Experiment: Dividing a segment with a ruler alone

In the figure below, begin with collinear A, B, C.

• Choose any O not on the line.
• Draw any line through C not through O (or A and B).  Let the intersections be A' and B'.
• Draw AB' and BA' and let P be the intersection.
• Draw OP and let D and C' be the intersections in the figure.

Do this again with an entirely different O and CA' and see where the new D ends up.

Ratio CA/CB and the Law of Sines

In the figure below, apply the Law of Sines to triangles OCA and OCB to get a relationship among the quantities CA, CB, OA, OB, and the sines of some angles. Use this to write CA/CB in terms of OA, OB and some sines.
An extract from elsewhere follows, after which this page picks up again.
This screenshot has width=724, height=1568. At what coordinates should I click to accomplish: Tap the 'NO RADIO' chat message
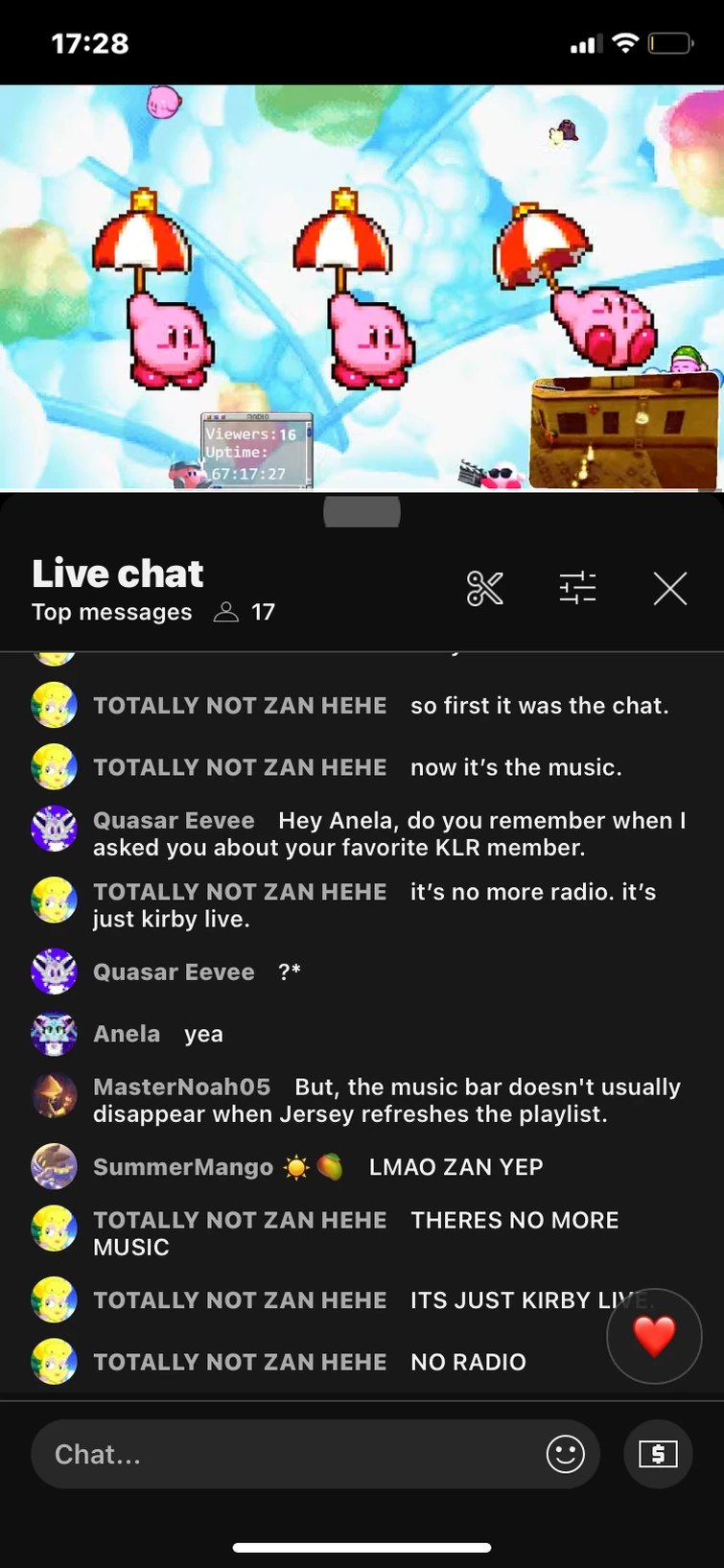coord(468,1362)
Ratio DA/DB and the Law of Sines

In the figure below, apply the Law of Sines to triangles ODA and ODB to get a relationship among the quantities DA, DB, OA, OB, and the sines of some angles. Use this to write DA/DB in terms of OA, OB and some sines.
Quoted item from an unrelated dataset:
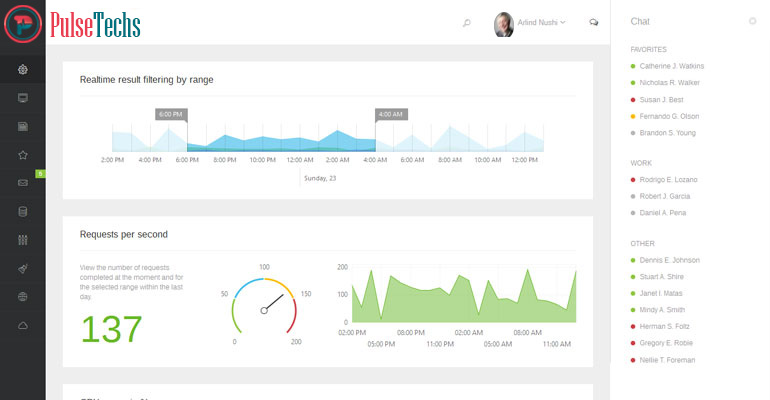770x400 pixels.
Task: Click Arlind Nushi's profile avatar
Action: click(505, 23)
• Look carefully at the + or – sign in the ratio of lengths to get a correct formula.

Ratio (CA/CB)/(DA/DB) and the Law of Sines

In the figure below, combine both results from before to get a formula for (CA/CB)/(DA/DB).  See what is left when you cancel everything.

• If CD divides AB harmonically, what is (CA/CB)/(DA/DB)? (Use the definition!)

Main Point:  Find the ratio (C'A'/C'B')/(D'A'/D'B') without doing any additional work

Think through what the formula will be for this ratio and compare it with the other formula. 

• If (CA/CB)/(DA/DB) = 3, what is  (C'A'/C'B')/(D'A'/D'B')?